SUPPLIED PASSAGE =>

—————

Despite its futility, I attempted to explain to this child that she had, indeed, done several things wrong. In addition to being unable to take no for an answer, she had actually done the very thing which she had promised not to do, the very thing I had intended to prevent her from doing by denying her permission to leave in the first place, not to mention lied to me about her intentions. When I asked her why she had persisted in asking to leave after I told her no, all she could say was, "I wanted to get a newspaper." As if that, in and of itself, and nothing else, was enough. The child had no perception at all that any interest (least of all school safety and discipline) existed but her own immediate desire.

After explaining that her mere desire to do something did not entitle her to do it, I asked her why she had gone and wandered about the building after she had promised not to do so, and why she had lied to me. She replied that these actions (hers particularly, and as a general matter) were "not a big deal," or words to that effect. Students often justify inappropriate or impermissible behavior by minimizing its importance, another symptom of their incapacity to perceive or appreciate countervailing interests. (Ever seen a child damage or destroy someone else's property, then get annoyed with the owner for being upset and say "It's just a ____," implying that the destroyed item has minimal or no value?) I replied to this contention as I always do: "That is not your call to make. You do not get to decide what is a 'big deal' and what isn't. You don't get to make that decision. You do not get to substitute your judgment for mine. When you have the responsibilities I have, then you can make those decisions. Not until then." I told her bluntly that what she had done was dishonest, selfish, arrogant, insulting, and wrong.

This anecdote, I'm sad to say, is hardly atypical. I have observed in recent years a troubling epidemic of children making up their own rules, deciding for themselves what they may and may not do. Kids cannot take no for an answer and cannot accept this simple, logical premise: If you have to ask permission to do something, then by definition you are not entitled to do it. Having to ask permission implies and necessitates the possibility, if not the likelihood, that such permission will be denied. The same thing happens when a student hands me a permission form for a school trip, which all of their teachers must approve. There are spaces on these forms for teachers to check, labeled "A" and "D" (Approve or Deny). When a student hands me the form, I look up his grade average on the computer; if he is failing, I check "D." The student then pitches a fit, unable to understand why I would do such a thing, unable to understand the simple premise cited above.

—————

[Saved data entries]
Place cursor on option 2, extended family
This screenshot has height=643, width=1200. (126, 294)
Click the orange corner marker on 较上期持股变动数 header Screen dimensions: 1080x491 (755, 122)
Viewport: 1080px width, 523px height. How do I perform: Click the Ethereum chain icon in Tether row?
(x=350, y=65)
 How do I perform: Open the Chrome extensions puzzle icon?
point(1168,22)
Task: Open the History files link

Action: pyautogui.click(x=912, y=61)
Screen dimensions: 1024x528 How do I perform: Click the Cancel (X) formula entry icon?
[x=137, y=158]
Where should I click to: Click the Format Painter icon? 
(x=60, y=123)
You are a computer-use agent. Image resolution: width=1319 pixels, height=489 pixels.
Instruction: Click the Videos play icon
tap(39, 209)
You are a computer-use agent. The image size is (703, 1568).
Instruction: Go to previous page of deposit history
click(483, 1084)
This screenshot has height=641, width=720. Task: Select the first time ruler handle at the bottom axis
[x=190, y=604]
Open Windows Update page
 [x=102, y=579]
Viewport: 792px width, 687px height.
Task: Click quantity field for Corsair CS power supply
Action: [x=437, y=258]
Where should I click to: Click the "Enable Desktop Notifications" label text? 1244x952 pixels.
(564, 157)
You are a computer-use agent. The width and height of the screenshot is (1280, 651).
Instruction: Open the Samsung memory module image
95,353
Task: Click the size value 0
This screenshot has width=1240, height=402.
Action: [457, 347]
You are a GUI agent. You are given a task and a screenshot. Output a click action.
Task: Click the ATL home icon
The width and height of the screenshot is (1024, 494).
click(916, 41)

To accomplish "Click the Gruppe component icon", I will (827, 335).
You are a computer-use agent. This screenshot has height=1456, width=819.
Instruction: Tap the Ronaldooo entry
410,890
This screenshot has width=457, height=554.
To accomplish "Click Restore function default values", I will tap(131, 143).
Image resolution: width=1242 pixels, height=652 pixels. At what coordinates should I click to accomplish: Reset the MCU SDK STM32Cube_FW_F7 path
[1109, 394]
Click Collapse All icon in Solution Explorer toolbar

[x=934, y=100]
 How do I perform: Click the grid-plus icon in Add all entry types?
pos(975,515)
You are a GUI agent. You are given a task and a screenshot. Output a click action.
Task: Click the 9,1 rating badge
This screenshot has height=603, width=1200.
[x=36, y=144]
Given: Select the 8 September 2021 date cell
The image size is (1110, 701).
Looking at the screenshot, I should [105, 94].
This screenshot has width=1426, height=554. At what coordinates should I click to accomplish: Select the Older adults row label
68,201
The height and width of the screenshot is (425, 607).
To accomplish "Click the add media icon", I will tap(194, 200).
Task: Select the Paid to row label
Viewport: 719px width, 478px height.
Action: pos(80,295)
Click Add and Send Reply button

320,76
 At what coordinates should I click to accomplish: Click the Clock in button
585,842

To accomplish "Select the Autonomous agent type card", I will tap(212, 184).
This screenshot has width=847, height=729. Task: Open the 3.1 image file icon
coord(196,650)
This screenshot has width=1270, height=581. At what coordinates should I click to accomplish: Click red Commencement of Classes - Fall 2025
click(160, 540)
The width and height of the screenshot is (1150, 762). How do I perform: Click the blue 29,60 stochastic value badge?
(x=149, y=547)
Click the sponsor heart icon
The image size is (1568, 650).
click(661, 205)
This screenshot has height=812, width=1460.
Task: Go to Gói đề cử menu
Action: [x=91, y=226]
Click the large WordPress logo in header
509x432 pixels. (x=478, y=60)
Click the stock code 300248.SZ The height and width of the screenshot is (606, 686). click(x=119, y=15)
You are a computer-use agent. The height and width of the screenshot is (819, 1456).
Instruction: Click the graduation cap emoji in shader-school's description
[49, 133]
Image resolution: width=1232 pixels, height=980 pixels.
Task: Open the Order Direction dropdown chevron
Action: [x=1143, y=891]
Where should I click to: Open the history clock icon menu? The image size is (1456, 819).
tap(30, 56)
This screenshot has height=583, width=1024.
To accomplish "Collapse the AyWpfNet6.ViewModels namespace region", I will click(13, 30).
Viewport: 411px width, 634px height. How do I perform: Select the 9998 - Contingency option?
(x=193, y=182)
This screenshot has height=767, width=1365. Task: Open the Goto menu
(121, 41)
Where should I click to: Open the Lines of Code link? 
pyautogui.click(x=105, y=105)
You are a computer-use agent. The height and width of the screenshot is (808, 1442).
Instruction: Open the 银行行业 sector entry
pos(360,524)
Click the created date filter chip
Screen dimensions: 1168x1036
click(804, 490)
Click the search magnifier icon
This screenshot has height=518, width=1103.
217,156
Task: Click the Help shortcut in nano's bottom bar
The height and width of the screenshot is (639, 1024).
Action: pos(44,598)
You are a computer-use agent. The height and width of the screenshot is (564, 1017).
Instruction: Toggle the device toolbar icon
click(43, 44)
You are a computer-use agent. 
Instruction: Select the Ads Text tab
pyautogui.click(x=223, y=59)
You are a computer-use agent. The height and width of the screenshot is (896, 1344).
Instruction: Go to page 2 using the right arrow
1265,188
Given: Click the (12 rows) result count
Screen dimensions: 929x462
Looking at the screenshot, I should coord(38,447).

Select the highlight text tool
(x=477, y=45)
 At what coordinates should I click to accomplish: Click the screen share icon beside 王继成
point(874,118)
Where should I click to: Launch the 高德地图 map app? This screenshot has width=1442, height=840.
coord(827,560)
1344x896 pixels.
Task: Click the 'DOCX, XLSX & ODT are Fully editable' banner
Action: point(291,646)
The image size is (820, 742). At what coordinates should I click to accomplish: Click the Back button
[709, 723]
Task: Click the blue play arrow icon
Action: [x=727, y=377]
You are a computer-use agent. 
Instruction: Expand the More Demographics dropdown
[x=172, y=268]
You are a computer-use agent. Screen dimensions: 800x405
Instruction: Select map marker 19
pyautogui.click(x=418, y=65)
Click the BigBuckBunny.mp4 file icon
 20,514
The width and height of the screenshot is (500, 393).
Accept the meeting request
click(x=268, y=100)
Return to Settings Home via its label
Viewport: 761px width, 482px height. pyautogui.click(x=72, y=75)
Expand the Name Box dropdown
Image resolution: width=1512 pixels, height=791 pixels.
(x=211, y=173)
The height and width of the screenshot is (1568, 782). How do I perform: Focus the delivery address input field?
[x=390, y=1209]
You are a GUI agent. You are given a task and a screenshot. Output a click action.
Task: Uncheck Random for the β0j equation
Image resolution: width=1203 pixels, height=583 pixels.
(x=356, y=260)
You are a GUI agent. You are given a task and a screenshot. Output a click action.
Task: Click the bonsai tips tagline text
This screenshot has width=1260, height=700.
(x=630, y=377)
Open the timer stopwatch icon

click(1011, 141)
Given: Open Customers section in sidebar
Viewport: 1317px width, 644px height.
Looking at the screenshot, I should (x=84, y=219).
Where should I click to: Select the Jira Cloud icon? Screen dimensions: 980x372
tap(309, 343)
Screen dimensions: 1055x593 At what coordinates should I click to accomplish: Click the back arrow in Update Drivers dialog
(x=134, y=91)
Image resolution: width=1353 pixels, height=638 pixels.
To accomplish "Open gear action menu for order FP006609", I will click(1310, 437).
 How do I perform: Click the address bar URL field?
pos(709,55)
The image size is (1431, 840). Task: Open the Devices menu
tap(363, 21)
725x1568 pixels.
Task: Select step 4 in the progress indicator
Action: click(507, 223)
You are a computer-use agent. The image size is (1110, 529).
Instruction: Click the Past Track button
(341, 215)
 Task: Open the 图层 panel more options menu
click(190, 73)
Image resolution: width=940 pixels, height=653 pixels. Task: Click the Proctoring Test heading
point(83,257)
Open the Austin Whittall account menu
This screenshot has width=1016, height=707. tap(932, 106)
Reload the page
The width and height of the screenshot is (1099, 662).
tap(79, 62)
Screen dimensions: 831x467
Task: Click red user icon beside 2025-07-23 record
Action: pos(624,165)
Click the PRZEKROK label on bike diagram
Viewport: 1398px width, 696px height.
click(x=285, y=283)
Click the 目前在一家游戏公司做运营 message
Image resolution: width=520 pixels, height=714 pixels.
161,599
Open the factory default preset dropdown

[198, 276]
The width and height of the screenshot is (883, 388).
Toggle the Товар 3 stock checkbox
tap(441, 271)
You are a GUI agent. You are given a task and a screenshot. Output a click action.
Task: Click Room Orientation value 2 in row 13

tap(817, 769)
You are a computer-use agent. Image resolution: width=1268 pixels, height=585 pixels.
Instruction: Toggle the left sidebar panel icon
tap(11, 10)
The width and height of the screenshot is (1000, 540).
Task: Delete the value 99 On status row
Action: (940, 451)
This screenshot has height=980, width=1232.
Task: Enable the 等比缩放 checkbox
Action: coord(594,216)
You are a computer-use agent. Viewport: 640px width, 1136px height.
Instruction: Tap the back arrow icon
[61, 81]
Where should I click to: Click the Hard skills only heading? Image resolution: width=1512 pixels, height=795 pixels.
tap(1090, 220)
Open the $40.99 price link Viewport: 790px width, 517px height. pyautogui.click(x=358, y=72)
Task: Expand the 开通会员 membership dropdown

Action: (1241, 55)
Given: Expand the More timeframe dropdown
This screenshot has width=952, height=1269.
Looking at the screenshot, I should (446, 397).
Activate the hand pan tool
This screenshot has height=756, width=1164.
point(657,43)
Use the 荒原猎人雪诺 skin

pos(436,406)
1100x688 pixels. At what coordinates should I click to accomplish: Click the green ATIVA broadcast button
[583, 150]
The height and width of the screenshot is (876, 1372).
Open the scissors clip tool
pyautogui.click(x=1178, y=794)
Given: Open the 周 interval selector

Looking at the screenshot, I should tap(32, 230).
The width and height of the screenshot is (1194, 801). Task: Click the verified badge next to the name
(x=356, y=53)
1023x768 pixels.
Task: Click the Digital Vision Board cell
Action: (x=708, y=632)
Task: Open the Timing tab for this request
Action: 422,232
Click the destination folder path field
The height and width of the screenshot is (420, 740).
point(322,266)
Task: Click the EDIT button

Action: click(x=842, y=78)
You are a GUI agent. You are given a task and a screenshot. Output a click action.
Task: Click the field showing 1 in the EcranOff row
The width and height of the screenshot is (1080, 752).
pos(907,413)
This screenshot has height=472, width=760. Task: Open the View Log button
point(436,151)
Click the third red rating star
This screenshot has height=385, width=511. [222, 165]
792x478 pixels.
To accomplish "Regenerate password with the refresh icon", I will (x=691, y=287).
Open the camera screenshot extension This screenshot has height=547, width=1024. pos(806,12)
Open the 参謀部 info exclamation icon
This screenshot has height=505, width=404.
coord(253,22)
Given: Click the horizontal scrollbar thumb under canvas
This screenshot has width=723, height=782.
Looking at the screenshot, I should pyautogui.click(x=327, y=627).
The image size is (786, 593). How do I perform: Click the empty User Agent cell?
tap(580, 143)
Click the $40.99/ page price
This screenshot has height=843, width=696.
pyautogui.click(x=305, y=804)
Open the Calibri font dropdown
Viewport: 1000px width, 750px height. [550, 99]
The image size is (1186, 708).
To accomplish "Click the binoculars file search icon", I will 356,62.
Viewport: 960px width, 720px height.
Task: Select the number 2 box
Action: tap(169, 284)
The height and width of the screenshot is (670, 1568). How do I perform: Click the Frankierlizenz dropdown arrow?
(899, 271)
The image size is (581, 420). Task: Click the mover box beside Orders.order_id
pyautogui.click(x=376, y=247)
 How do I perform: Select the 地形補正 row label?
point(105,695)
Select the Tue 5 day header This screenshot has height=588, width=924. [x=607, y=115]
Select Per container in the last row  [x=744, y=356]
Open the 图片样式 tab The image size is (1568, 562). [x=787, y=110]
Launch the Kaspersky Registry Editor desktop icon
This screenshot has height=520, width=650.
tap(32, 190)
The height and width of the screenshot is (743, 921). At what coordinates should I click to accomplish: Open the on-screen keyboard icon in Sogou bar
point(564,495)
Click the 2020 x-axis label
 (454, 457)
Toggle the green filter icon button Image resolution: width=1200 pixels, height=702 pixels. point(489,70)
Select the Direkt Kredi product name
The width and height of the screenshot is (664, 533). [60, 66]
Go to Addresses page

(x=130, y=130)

—————

Print the part of the classroom-discipline passage that runs from "Despite its futility, I" to "own immediate desire.".

Despite its futility, I attempted to explain to this child that she had, indeed, done several things wrong. In addition to being unable to take no for an answer, she had actually done the very thing which she had promised not to do, the very thing I had intended to prevent her from doing by denying her permission to leave in the first place, not to mention lied to me about her intentions. When I asked her why she had persisted in asking to leave after I told her no, all she could say was, "I wanted to get a newspaper." As if that, in and of itself, and nothing else, was enough. The child had no perception at all that any interest (least of all school safety and discipline) existed but her own immediate desire.